SPPL2b Das CRISPR-Aktivierungsplasmid (h) bietet einen gezielten, nicht-destruktiven Ansatz zur Hochregulierung der endogenen SPPL2B-Expression, ohne die zugrunde liegende DNA-Sequenz zu verändern.
SPPL2b Das CRISPR-Aktivierungsplasmid (h) ist ein aus drei Plasmiden bestehendes synergistisches Aktivierungsmediator-System (SAM), das für eine hocheffiziente, ortsspezifische transkriptionelle Hochregulation des SPPL2B-Lokus in menschlichen Zelllinien entwickelt wurde. Das System basiert auf einem katalytisch inaktiven Cas9 (dCas9), das zwei inaktivierende Mutationen (D10A und N863A) trägt, welche die Nukleaseaktivität eliminieren, während die DNA-Bindung erhalten bleibt. Dieses dCas9 ist mit VP64, einem potenten Transkriptionsaktivator, fusioniert und wird zusammen mit einem Blasticidin-Resistenzgen zur Selektion koexprimiert. Das zweite Plasmid kodiert das MS2-p65-HSF1-Fusionsprotein, einen sekundären Aktivatorkomplex, der zusammen mit dCas9-VP64 wirkt, sowie ein Hygromycin-Resistenzgen. Das dritte Plasmid kodiert für eine zielspezifische 20-nt-sgRNA, die an zwei MS2-RNA-Aptamere fusioniert ist, welche den MS2-p65-HSF1-Komplex an die Aktivierungsstelle rekrutieren, begleitet von einem Puromycin-Resistenzgen. Die drei Plasmide werden im Massenverhältnis 1:1:1 verabreicht, um eine ausgewogene Expression aller Systemkomponenten zu gewährleisten.

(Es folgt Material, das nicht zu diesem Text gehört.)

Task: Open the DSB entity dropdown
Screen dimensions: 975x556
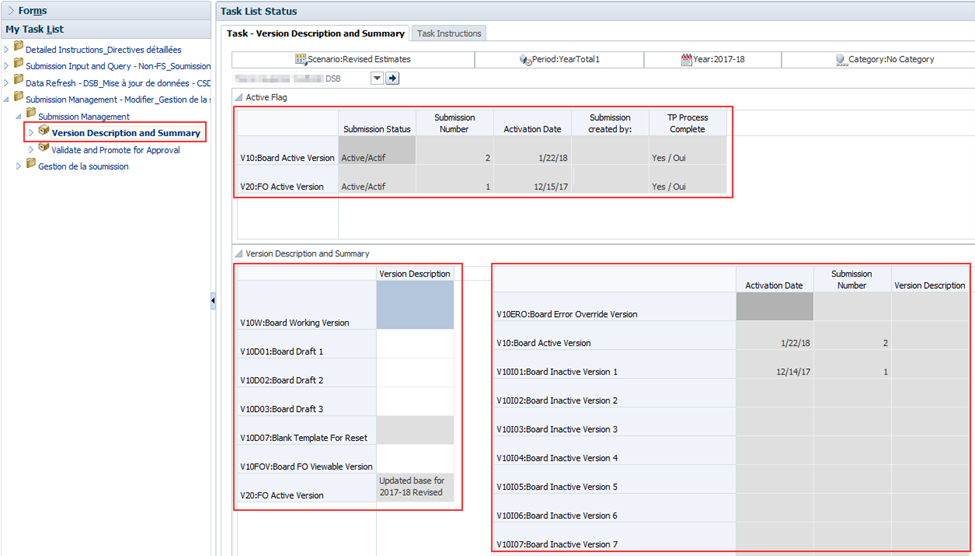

Nach der Assemblierung am Zielort bindet der SAM-Komplex etwa 200 bp stromaufwärts der SPPL2B-Transkriptionsstartstelle, wo VP64, p65 und HSF1 gemeinsam die Transkriptionsmaschinerie rekrutieren und die Hochregulation der endogenen SPPL2b-Expression vorantreiben. Im Gegensatz zu nukleaseaktivem Cas9 verursacht dCas9 keine Doppelstrangbrüche und verändert die genomische Sequenz nicht, wodurch der native SPPL2B-Locus erhalten bleibt und die Untersuchung von SPPL2b-abhängigen Transkriptionsreaktionen am endogenen Locus ermöglicht wird. Dies macht es zu einem wertvollen Werkzeug für Funktionsstudien, die Identifizierung von Zielgenen und die Modellierung der Wiederherstellung des SPPL2b-Signalwegs in Tumorzellen mit stillgelegtem oder reduziertem SPPL2B-Ausdruck.
Nur für Forschungszwecke. Nicht für diagnostische oder therapeutische Zwecke bestimmt.